Выбрать главу

«Кря-кря!» — вдруг раздался звук спереди. Чудно, но звук действительно был очень схож с кряканием утки.

— Это Харлампий подал условный знак, — пояснил Аверин, видя, как я вздрогнул. — Казаки с детства учатся подражать звукам животных.

Мы остановились. Небо серело, на горизонте появилась первая оранжево-желтая полоса. Ночь постепенно уступала место утру. Где-то справа, в неизвестном мне колючем кустарнике, послышалась возня. Таинственный зверь пыхтел, и фыркал довольно громко. Над головой пролетела, ухнув, степная сова. Степь оживала.

— Смотрите, — вдруг произнес Аверин, указывая рукой в сторону.

Я машинально посмотрел в том направлении, куда показывал подпоручик. В верстах пяти, сквозь предрассветную дымку, виднелось малое селение. От нескольких домов в воздух подымался густой, белесый дым.

— Не похоже на печной дым, — заметил я, вспоминая бабушкину деревню.

— Станица впереди, — выдохнув произнес Харлампий. Он внезапно появился рядом. Серьезен. Собран. — Судя по всему красные уже там побывали. Хаты запалили. Нужно бы проверить.

— Хорошо, — отозвался Аверин — Только по- тихому. Кто знает может там засада.

— Комар носа не подточит, ваш бродь, — жестким голосом ответил Харлампий.

— Тогда так, — скомандовал Аверин. — Ты с половиной казаков заходишь по правому флангу, мы же с господином прапорщиком и остальной половиной, зайдем слева. Если что, то создадим эффект неожиданности.

— Слухаю, — отрапортовал Харлампий, и подал знак своим казакам. От группы тут же отделились пять верховых, и следуя за урядником ушли направо.

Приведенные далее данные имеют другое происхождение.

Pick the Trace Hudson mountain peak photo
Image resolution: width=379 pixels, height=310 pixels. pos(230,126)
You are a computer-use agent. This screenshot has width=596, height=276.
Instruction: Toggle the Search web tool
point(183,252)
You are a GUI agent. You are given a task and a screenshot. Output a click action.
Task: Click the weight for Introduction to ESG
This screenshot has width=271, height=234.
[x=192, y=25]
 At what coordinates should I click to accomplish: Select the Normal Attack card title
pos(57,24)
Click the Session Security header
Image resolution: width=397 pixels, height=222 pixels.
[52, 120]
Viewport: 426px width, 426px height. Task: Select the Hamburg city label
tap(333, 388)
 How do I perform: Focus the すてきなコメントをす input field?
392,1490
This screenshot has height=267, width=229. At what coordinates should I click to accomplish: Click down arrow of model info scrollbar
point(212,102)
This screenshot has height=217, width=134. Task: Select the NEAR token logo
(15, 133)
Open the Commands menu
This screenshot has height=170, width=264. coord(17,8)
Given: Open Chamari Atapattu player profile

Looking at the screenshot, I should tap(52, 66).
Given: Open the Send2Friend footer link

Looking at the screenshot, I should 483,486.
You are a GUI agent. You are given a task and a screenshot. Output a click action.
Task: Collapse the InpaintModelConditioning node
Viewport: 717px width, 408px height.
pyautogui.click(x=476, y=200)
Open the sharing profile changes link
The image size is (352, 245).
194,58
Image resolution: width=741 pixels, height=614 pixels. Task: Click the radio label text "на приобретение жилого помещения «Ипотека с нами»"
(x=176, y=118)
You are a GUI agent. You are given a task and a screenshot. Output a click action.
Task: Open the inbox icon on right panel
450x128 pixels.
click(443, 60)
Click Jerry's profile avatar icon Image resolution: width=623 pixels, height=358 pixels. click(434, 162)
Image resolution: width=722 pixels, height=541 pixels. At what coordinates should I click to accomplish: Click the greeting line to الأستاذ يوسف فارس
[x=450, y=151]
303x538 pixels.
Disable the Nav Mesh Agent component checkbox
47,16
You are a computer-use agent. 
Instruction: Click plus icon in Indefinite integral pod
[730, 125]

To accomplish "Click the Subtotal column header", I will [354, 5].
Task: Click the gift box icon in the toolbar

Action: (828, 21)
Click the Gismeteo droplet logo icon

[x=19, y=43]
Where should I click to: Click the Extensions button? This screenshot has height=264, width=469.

Аверин махнул рукой оставшимся, и мы выдвинулись к станице по левому флангу. Чем ближе подходили мы, тем отчетливее чувствовался запах гари. Кони недовольно фыркали и то и дело сбивались с шага. Казаки негромко покрикивали на своих четвероногих друзей и те, будто понимая, вновь переходили на четкий шаг. Группа, которую вел урядник Казимиров была нам видна ясно. Они уже входили в станицу. Нам оставалось еще метров двести. Можно было различить дома, кое- где окаймленные заборами и огородами. Меня поразило то, что несмотря на утренний час, не слышно было ни лая собак, ни, привычного для сельской местности, мычания коров. Вообще ничего не было слышно. В середине станицы, над крышами домов возвышалась церковь. Несмотря на пасмурное небо, купол отливал золотом, отчего церковь выглядела довольно величественно. С соседнего от церкви дома, почти вертикально вверх, подымался беловато-серый дым. Еще несколько таких домов, точнее то, что от них осталось, были разбросаны по разным сторонам станицы. Вот и край, как говорили казаки, по -нашему въезд в станицу. Аверин сделал знак рукой, и мы остановились. Два казака подъехали к нему.

— Разведайте что там и как, — распорядился подпоручик. — Только тихо.

Казаки, пустили коней быстрым шагом и вскоре скрылись за соседним домом.

— Сдается мне, господин прапорщик, — произнес Аверин. — Что красные здесь славно погуляли.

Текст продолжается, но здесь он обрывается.